**Work required:**
Quote the records below word for word, from the line containing "Where should I click to: Pick the sp3d" through the line containing "pyautogui.click(x=177, y=108)", and nothing else.

(Stored data)

====================

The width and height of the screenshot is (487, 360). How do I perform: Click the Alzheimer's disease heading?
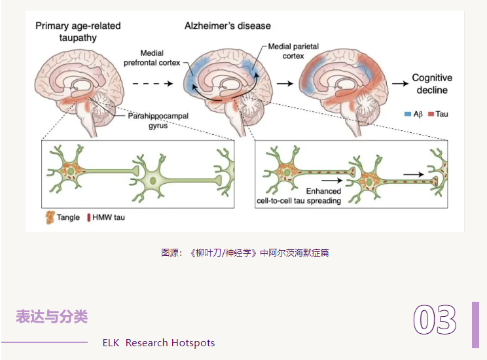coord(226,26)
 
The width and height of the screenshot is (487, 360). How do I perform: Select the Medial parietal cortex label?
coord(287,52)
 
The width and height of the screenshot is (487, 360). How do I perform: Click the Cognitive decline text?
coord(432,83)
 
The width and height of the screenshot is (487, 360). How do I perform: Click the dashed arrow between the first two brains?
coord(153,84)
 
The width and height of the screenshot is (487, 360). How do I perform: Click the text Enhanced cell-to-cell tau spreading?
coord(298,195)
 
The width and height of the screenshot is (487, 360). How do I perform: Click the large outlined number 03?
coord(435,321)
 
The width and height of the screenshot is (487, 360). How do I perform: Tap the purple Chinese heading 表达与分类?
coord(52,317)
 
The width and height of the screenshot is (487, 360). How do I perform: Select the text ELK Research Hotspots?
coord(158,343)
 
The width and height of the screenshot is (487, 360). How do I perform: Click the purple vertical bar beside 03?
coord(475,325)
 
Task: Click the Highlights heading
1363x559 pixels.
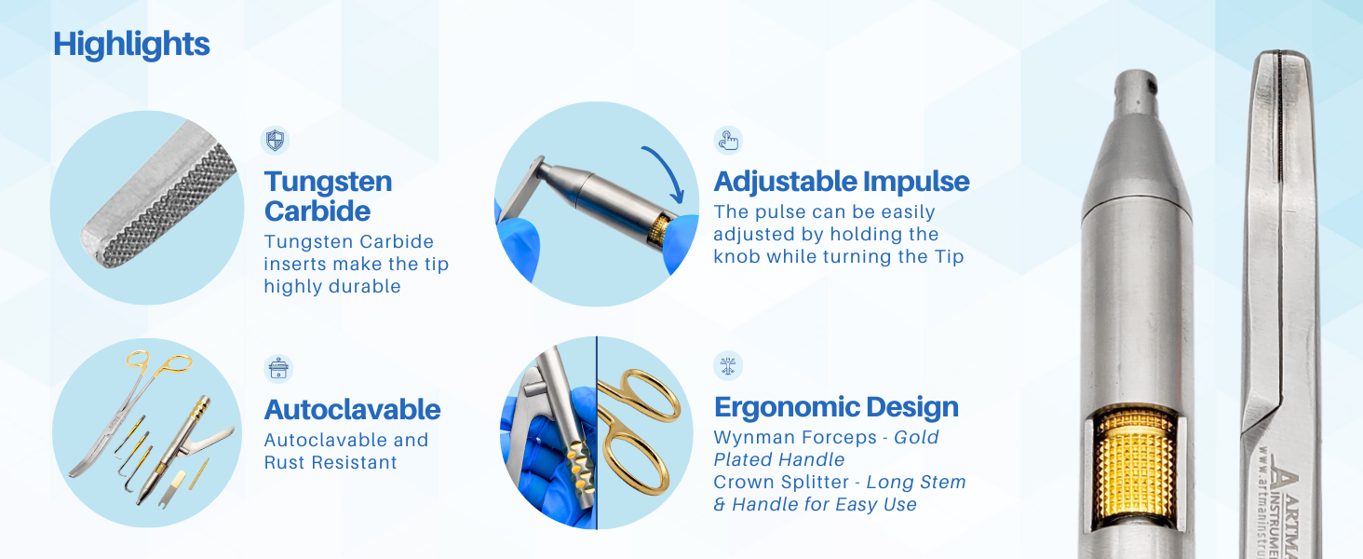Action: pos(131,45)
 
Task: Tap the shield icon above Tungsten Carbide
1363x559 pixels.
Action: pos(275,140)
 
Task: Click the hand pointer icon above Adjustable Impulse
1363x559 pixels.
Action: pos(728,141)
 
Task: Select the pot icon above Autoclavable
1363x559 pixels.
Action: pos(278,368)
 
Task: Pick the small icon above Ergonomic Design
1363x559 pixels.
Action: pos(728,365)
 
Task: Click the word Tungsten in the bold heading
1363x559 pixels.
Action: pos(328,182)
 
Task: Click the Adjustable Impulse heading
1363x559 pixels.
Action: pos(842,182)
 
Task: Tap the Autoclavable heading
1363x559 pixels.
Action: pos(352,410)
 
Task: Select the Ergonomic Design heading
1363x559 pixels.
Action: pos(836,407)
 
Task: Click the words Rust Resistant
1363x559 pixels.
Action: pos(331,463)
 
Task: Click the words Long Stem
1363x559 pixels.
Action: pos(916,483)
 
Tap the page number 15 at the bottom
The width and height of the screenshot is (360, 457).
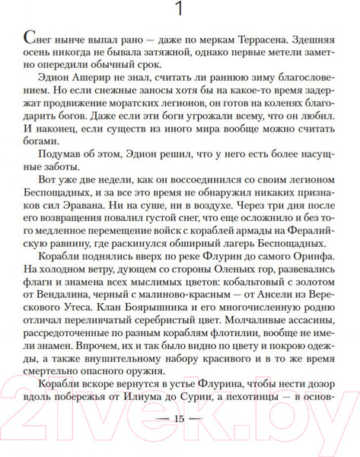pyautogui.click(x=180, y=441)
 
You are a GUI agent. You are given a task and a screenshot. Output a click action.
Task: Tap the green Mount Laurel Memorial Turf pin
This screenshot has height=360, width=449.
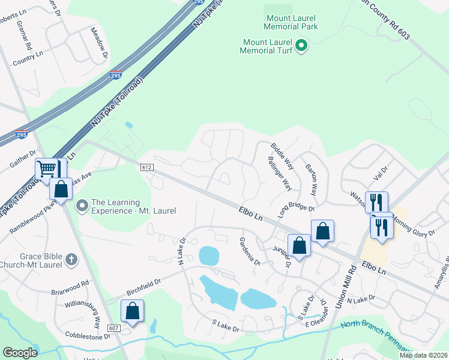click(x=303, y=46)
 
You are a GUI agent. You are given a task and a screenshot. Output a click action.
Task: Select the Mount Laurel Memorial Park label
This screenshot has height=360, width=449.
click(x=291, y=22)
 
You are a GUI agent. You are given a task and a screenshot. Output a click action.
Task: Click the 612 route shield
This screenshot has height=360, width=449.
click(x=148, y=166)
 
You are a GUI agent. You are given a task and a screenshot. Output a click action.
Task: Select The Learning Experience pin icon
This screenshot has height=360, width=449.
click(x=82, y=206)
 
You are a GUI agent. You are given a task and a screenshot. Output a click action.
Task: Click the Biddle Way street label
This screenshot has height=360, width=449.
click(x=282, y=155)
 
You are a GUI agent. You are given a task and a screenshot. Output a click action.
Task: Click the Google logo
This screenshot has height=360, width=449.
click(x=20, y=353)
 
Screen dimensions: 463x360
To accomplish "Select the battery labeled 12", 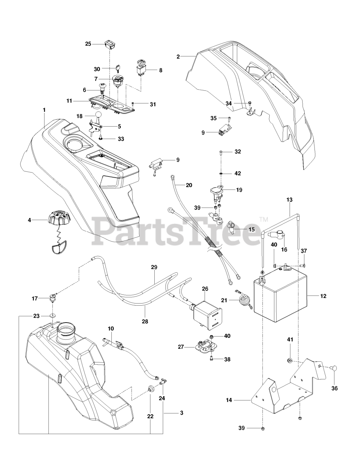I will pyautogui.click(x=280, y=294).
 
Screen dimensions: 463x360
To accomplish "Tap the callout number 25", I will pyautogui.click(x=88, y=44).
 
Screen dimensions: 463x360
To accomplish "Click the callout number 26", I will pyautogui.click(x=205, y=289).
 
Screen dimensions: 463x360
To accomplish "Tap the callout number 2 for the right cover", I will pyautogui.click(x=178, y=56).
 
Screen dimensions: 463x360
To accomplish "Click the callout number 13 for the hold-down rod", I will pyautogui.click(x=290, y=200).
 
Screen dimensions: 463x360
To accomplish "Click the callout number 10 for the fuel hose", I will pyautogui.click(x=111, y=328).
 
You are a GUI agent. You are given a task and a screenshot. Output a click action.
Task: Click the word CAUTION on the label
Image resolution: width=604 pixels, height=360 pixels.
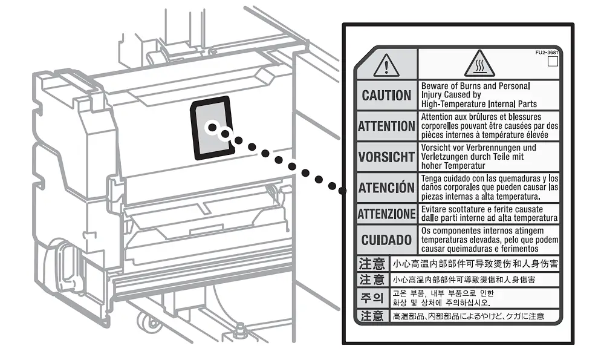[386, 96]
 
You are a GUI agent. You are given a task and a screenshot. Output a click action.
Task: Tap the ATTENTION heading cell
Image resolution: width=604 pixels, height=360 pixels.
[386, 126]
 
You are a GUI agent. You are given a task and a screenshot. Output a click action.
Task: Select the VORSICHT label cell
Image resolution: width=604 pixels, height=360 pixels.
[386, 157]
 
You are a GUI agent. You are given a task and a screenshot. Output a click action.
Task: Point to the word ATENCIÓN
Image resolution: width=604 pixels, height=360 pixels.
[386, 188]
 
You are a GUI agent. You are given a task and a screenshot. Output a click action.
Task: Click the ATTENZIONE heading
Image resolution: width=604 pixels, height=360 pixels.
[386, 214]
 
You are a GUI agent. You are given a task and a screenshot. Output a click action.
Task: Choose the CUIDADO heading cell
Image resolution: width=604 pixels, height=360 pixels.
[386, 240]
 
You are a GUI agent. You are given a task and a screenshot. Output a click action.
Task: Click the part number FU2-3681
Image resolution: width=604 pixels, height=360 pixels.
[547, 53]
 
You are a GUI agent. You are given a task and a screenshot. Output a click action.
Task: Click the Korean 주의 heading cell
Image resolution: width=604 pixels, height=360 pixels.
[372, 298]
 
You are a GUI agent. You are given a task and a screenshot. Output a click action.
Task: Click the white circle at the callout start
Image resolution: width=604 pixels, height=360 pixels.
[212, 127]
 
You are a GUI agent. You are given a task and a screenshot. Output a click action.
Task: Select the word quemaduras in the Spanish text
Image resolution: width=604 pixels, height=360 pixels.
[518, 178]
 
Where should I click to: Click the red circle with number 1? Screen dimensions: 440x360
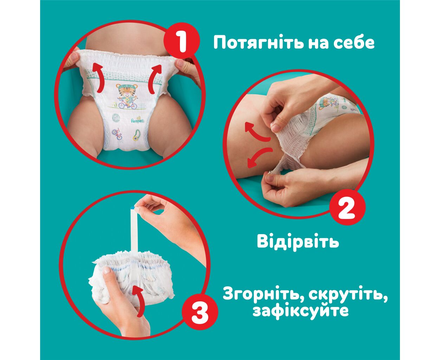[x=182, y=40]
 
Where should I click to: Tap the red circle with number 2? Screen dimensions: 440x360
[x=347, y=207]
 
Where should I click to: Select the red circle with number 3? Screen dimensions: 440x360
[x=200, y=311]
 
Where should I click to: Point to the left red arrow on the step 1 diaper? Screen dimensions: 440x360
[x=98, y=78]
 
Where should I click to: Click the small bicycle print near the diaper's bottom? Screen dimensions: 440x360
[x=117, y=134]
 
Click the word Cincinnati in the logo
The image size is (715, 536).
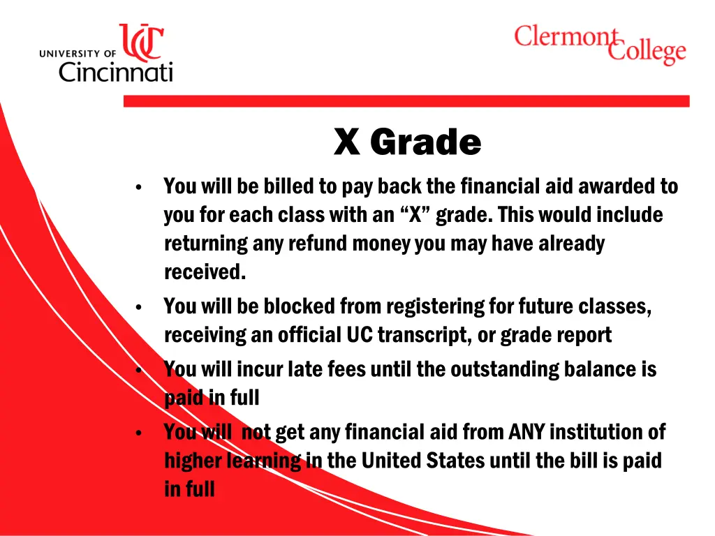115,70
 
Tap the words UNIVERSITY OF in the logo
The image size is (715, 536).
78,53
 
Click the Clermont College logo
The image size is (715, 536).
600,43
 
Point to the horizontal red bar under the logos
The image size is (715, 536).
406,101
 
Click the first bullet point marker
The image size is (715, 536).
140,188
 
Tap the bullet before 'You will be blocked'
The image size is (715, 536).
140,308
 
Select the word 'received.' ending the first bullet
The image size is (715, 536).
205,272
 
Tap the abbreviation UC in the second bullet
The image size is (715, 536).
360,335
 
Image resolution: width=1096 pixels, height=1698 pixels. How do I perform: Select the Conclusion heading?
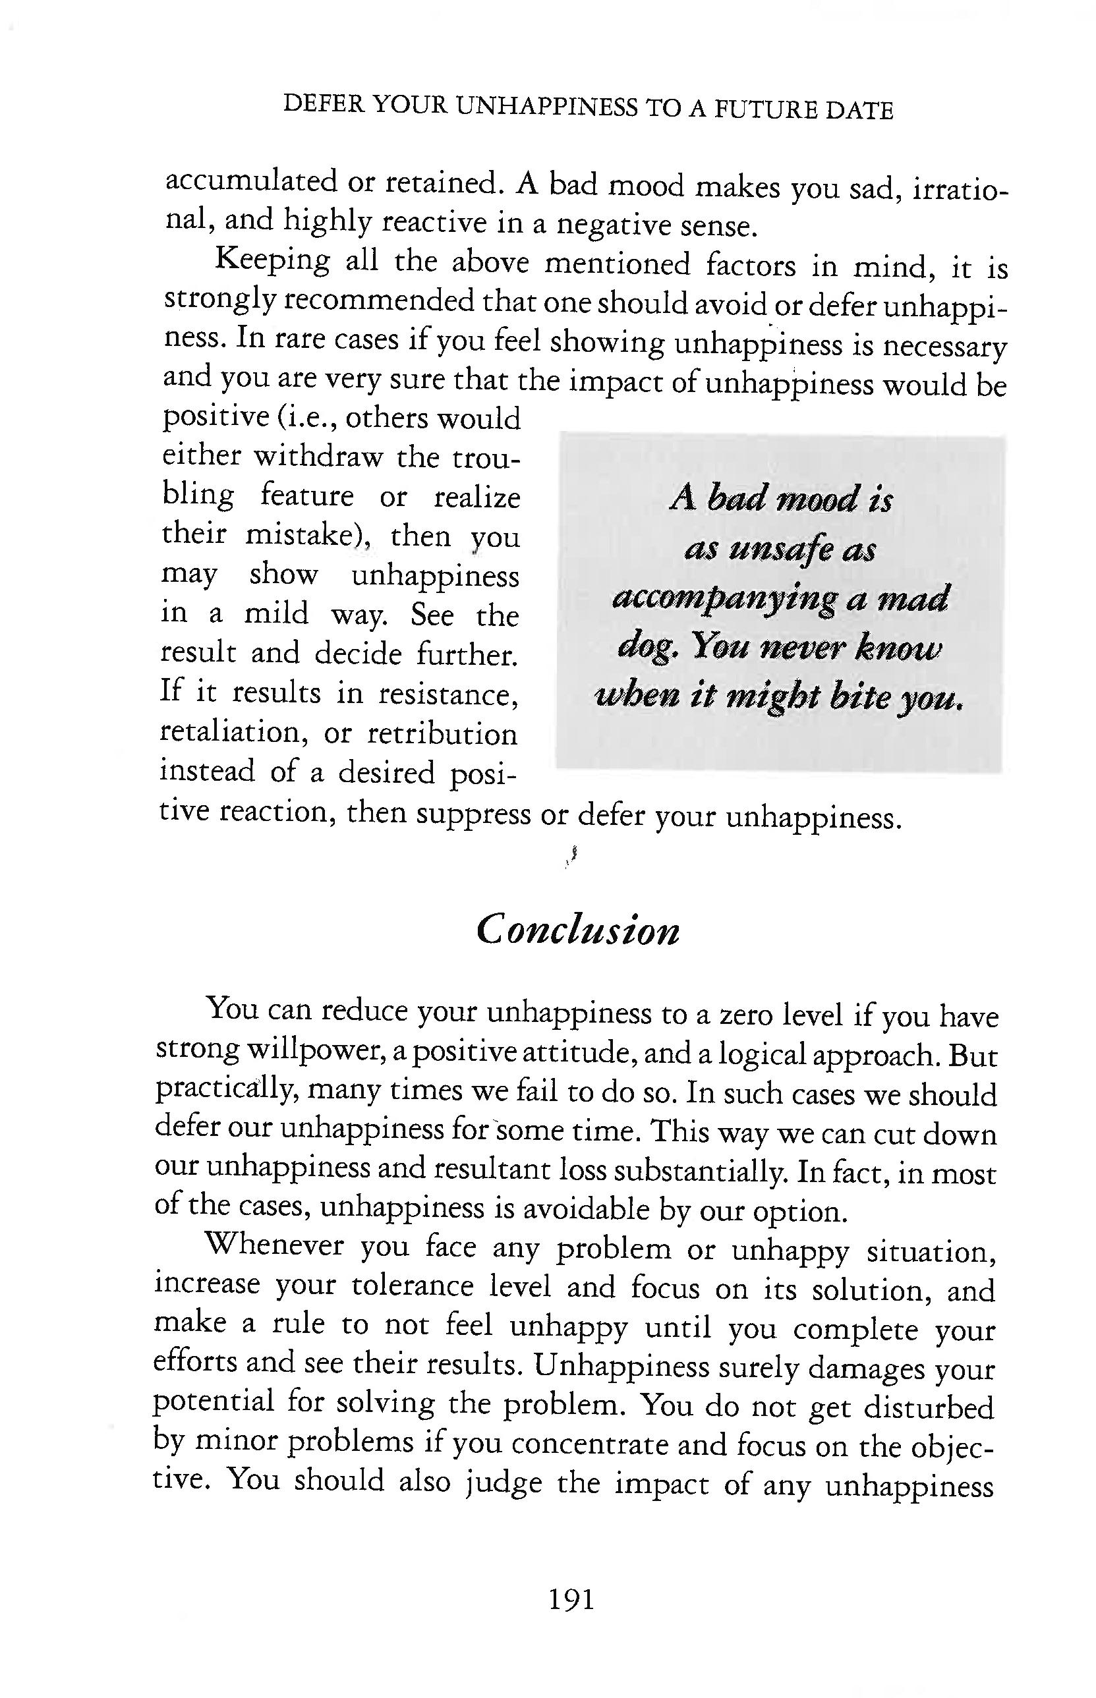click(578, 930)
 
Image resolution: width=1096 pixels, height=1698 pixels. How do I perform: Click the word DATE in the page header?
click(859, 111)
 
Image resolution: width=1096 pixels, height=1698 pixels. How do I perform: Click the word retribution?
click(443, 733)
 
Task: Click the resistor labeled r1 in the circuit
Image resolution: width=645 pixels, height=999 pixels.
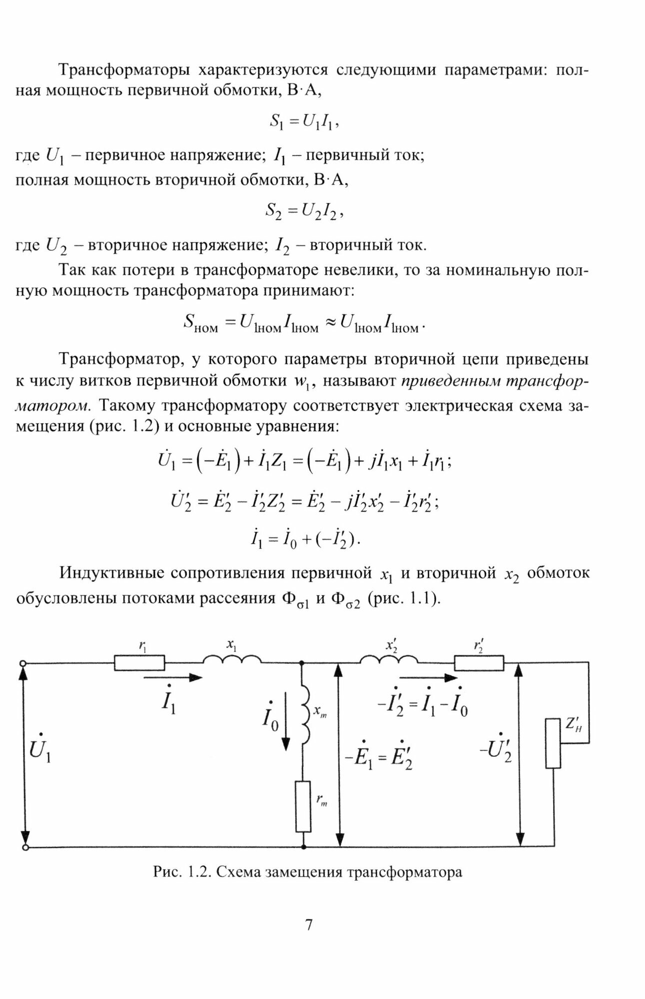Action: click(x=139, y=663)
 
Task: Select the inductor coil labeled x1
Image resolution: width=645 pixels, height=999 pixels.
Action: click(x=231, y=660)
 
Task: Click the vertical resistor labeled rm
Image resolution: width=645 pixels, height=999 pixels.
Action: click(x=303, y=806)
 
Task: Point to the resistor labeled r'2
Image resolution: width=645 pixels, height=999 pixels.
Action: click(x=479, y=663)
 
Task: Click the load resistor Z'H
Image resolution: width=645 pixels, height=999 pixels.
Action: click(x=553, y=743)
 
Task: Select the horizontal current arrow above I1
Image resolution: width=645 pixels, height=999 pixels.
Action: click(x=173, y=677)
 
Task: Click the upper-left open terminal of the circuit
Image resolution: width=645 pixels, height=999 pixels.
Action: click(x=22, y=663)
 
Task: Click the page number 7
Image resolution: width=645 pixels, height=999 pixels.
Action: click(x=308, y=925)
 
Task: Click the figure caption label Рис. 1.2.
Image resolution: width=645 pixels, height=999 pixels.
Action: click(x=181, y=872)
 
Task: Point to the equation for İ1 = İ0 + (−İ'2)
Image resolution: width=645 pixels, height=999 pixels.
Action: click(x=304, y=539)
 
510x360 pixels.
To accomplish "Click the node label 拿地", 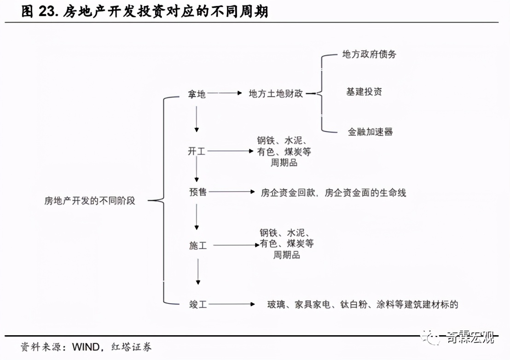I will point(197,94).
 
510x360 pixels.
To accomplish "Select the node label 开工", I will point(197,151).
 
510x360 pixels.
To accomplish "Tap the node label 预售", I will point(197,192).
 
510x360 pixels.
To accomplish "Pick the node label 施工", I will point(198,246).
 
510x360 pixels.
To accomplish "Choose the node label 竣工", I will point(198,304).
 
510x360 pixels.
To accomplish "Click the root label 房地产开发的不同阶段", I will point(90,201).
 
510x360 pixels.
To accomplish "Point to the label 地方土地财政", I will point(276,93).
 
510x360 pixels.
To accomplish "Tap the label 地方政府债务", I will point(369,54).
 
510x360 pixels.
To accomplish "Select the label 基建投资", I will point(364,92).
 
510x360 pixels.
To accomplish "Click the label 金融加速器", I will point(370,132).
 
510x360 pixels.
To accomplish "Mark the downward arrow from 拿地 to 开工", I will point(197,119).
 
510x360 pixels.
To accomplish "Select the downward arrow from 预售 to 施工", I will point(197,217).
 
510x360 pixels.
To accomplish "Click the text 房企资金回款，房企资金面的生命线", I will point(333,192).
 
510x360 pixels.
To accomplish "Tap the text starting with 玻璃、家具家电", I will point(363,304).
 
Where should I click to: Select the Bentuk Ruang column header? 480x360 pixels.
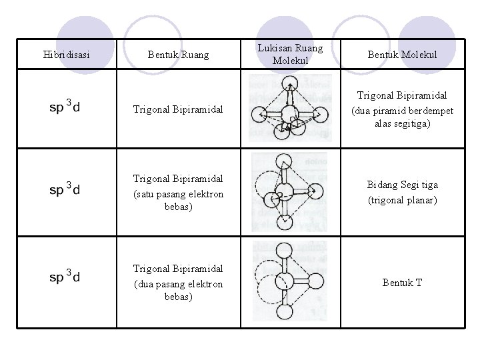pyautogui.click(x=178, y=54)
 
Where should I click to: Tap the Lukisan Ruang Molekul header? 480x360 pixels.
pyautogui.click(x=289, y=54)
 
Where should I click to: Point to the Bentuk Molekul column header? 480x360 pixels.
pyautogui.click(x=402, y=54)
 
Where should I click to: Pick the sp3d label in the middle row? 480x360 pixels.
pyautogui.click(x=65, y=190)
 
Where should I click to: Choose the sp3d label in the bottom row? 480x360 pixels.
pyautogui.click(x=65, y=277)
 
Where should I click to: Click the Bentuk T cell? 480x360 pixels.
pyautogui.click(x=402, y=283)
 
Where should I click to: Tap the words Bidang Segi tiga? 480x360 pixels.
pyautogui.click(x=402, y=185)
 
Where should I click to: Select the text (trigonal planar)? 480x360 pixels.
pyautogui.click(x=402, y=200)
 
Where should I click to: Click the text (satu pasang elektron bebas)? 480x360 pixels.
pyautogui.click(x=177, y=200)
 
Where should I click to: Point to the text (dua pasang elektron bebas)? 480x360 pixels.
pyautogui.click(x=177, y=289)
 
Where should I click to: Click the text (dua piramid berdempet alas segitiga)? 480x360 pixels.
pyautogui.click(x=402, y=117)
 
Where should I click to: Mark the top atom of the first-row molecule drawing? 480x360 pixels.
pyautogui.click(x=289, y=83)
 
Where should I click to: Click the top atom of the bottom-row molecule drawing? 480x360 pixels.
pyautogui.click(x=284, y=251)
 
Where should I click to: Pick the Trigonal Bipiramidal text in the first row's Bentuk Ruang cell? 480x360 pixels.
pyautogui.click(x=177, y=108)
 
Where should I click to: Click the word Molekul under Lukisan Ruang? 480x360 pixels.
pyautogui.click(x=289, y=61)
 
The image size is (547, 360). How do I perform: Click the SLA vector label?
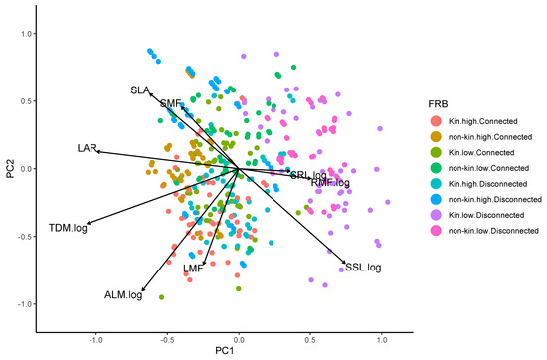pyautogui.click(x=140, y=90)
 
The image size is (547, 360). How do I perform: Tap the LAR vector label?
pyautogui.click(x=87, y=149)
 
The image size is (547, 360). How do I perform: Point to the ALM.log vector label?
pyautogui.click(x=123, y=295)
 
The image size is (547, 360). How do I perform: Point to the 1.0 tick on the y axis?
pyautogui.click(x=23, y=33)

====================

**Reply to the task:**
Where should I click to: Pick the sp3d label in the middle row? 480x360 pixels.
pyautogui.click(x=65, y=190)
 
Where should I click to: Choose the sp3d label in the bottom row? 480x360 pixels.
pyautogui.click(x=65, y=277)
 
Where should I click to: Click the Bentuk T cell? 480x360 pixels.
pyautogui.click(x=402, y=283)
 
Where should I click to: Tap the words Bidang Segi tiga? 480x360 pixels.
pyautogui.click(x=402, y=185)
 
Where should I click to: Select the text (trigonal planar)? 480x360 pixels.
pyautogui.click(x=402, y=200)
 
Where should I click to: Click the text (satu pasang elektron bebas)? 480x360 pixels.
pyautogui.click(x=177, y=200)
 
Where should I click to: Point to the text (dua pasang elektron bebas)? 480x360 pixels.
pyautogui.click(x=177, y=289)
 
Where should I click to: Click the text (dua piramid berdempet alas segitiga)? 480x360 pixels.
pyautogui.click(x=402, y=117)
 
Where should I click to: Mark the top atom of the first-row molecule drawing? 480x360 pixels.
pyautogui.click(x=289, y=83)
 
Where should I click to: Click the top atom of the bottom-row molecule drawing? 480x360 pixels.
pyautogui.click(x=284, y=251)
 
Where should I click to: Pick the Trigonal Bipiramidal text in the first row's Bentuk Ruang cell? 480x360 pixels.
pyautogui.click(x=177, y=108)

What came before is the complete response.